Seis fallecidos que se suman a decenas de muertos en lo que va de año por caídas de altura, aplastamientos, derrumbes, tractores volcados o siniestros de tráfico. O sepultados en el vertedero de Zaldibar. En todo el año pasado, 695 fallecidos, cifra similar a la del año anterior. Dos muertos cada día.

Sí, estoy hablando de accidentes laborales; siento decepcionarles si esperaban leer sobre otra epidemia. Hablo de esa epidemia invisible –o pandemia, pues trabajadores mueren por todo el mundo– que solo gana portadas de prensa y aperturas de telediario cuando los trabajadores mueren de cinco en cinco. Si son uno o dos, entran dentro de lo normal, la estadística. Dos muertos al día. Repito: dos muertos al día, dos personas que cada día van a trabajar y ya no vuelven. Y cientos de heridos en cada jornada laboral.
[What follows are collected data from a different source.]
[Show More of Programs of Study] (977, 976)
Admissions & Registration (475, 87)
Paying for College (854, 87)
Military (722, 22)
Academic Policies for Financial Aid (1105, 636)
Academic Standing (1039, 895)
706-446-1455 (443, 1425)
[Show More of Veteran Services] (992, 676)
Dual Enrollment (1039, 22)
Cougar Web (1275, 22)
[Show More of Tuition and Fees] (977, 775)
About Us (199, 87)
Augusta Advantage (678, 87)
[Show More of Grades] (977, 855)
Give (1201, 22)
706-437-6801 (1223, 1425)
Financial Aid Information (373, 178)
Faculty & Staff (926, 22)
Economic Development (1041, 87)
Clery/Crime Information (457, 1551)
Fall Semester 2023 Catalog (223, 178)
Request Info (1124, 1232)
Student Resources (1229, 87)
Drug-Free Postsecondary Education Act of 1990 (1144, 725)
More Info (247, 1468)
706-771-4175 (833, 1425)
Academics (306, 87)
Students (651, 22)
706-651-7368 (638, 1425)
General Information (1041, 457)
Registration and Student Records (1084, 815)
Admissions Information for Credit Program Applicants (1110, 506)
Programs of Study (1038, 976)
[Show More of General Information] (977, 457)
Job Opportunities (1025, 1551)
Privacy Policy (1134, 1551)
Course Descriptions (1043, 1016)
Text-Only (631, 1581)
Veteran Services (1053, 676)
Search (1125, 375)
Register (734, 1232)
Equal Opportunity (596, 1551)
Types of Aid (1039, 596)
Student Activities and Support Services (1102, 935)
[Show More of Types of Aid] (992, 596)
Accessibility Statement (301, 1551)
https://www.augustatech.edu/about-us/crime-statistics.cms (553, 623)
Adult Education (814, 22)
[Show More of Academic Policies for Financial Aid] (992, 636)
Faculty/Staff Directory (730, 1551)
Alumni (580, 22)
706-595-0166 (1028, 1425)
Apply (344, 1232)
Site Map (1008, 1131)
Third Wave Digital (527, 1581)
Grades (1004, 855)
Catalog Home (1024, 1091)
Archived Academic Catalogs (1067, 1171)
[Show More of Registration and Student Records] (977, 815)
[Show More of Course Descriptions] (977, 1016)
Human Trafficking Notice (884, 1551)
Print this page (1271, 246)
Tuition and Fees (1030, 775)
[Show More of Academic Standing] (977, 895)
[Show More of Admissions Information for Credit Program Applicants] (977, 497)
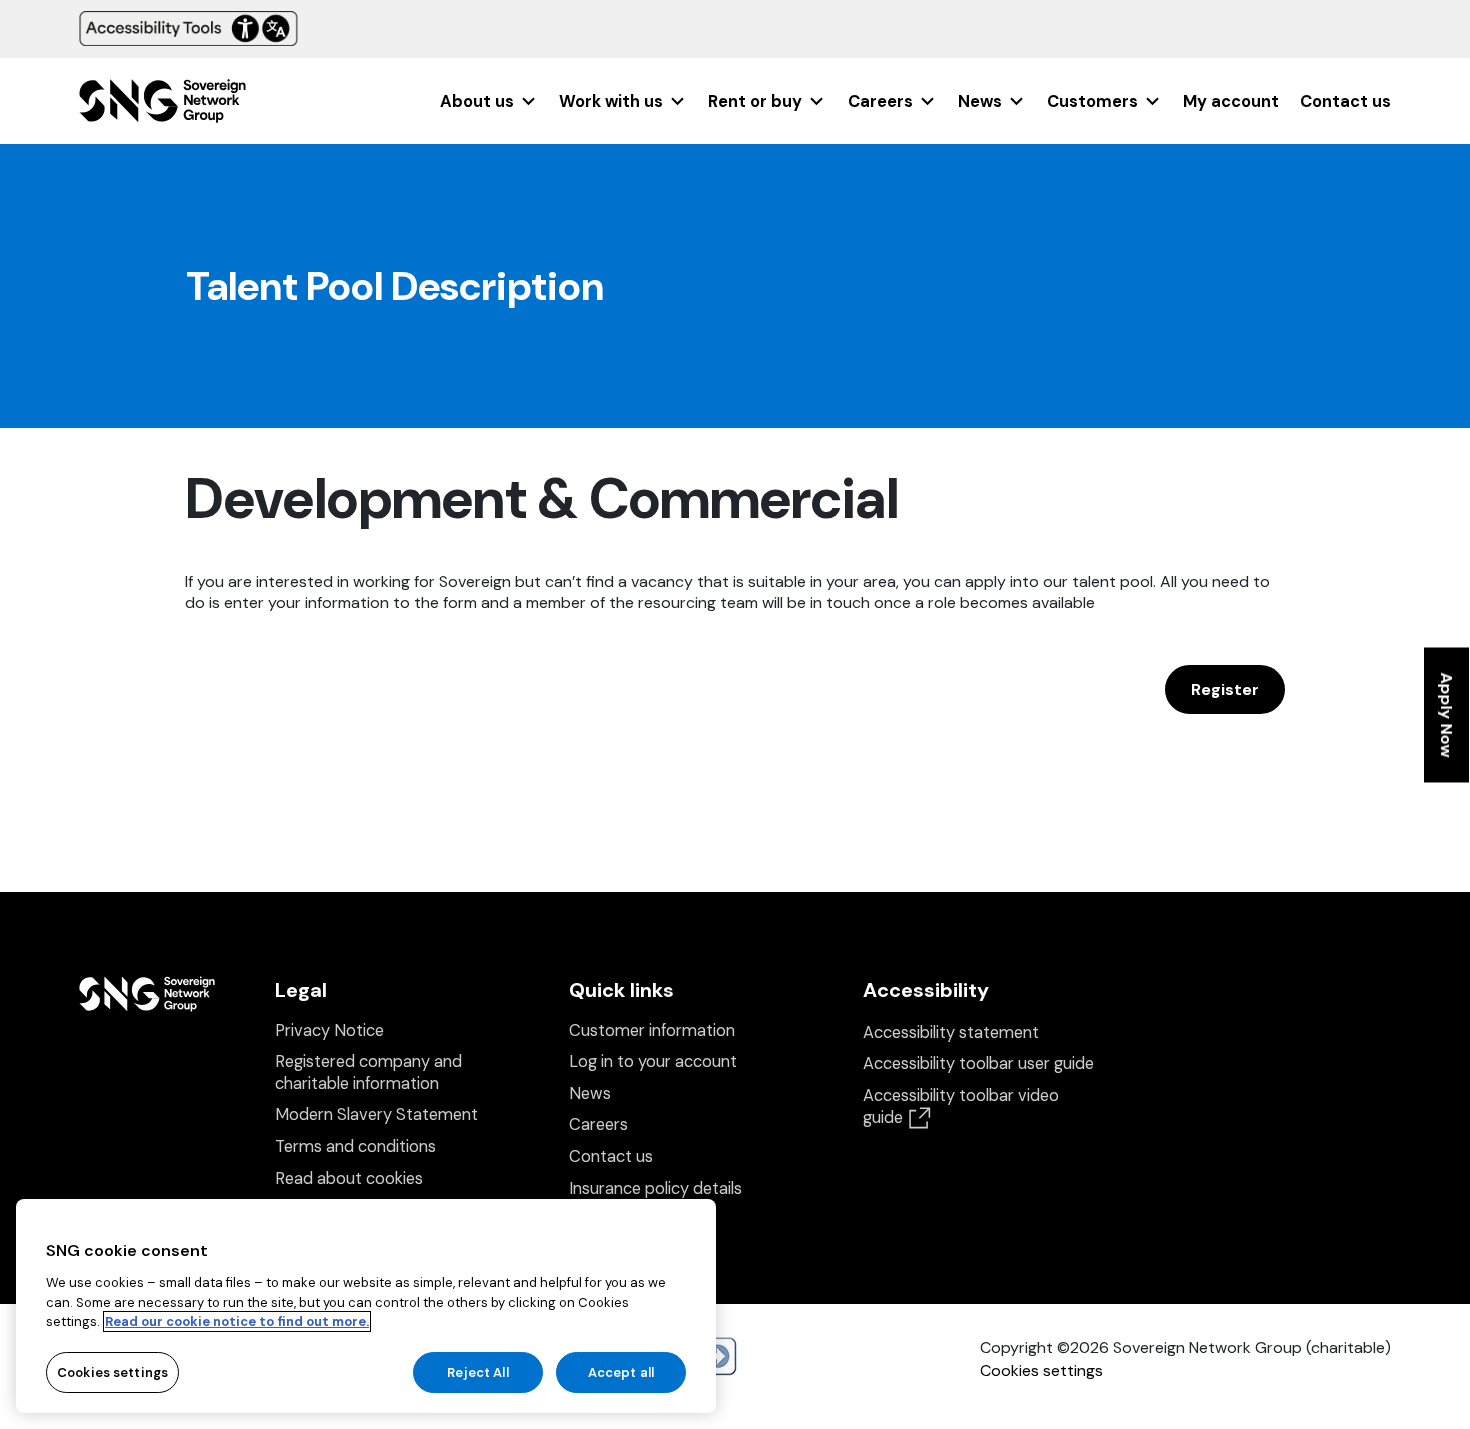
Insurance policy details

Cada vez que el periodismo-espectáculo vuelca su atención en un fenómeno puntual –lo mismo un virus que una borrasca que azota playas–, me imagino cómo sería si un día les diese por dedicar toda esa atención, energía y recursos a los accidentes laborales: presentadores interrumpiendo la tertulia televisiva con la última hora de otro muerto; telediarios abriendo con detalles exhaustivos sobre las condiciones laborales en la empresa del siniestro; conexiones en directo con el lugar de los hechos; expertos dando recomendaciones, testimonios de accidentados y familiares. Y en una esquina de la pantalla, un contador permanente que va sumando los muertos: 94, 95, 96… hasta más de 600.
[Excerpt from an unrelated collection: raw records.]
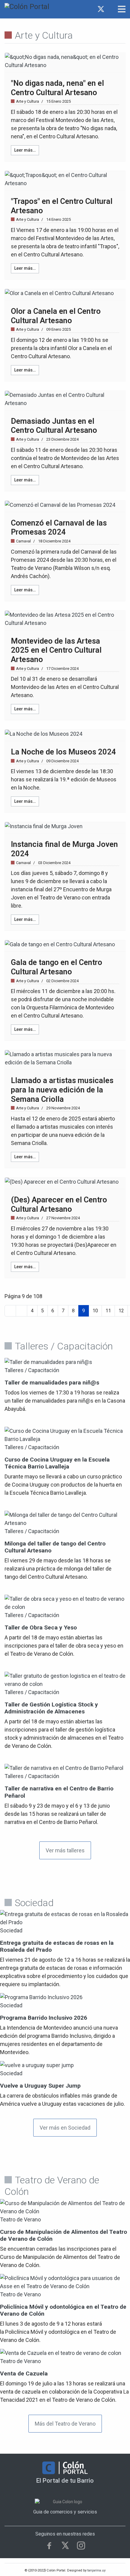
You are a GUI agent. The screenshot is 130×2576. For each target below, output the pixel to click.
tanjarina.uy (96, 2570)
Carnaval (23, 541)
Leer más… (25, 150)
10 (95, 1311)
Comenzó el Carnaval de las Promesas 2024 (59, 527)
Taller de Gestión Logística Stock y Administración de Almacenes (51, 1708)
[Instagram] (109, 9)
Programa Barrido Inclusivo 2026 (43, 2017)
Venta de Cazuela (24, 2373)
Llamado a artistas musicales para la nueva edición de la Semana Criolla (62, 1089)
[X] (65, 2545)
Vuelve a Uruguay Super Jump (40, 2085)
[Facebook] (93, 9)
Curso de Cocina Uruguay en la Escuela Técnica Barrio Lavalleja (57, 1463)
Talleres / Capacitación (32, 1370)
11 (108, 1311)
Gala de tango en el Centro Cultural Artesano (56, 967)
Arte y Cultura (27, 101)
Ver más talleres (65, 1850)
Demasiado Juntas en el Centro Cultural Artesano (54, 425)
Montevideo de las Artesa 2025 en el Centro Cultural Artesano (56, 650)
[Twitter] (101, 9)
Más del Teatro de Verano (65, 2423)
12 (121, 1311)
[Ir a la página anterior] (21, 1311)
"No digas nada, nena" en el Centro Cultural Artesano (57, 88)
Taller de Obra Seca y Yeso (41, 1627)
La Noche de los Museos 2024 (63, 751)
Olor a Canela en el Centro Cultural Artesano (56, 316)
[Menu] (121, 9)
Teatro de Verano (20, 2219)
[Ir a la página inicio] (10, 1311)
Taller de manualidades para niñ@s (52, 1382)
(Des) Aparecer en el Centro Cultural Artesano (59, 1204)
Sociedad (11, 1930)
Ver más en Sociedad (65, 2127)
Así un día, y otro, y otro. ¿Se lo imaginan? ¿Cuánto aguantarían gobernantes y empresarios sin tomar medidas drásticas para reducir el número de muertos, heridos y enfermos en el trabajo? ¿Cuánto aguantaríamos los trabajadores sin exigir esas medidas? Y lo mismo podríamos decir de otras “rutinas” que ya ni miramos, como los desahucios, que sigue habiendo a diario. Asuntos que nunca merecen un carrusel deportivo como el que ciertos medios han montado con el último virus -que por supuesto merece atención informativa, que no es lo mismo que show-.

¿Qué? ¿La mascarilla? No, no he escrito este artículo con la mascarilla puesta. Pero enseñarla en el titular, junto a la foto alarmista, quizás me sirva para lo mismo que la utilizan ciertos medios cuando se la colocan a sus reporteros en directo: para llamar su atención, para que entren aquí y lean, para alarmarlos, incluso asustarlos. Porque si en vez de la apocalíptica mascarilla me pongo un sencillo casco de obra, igual pasan de largo.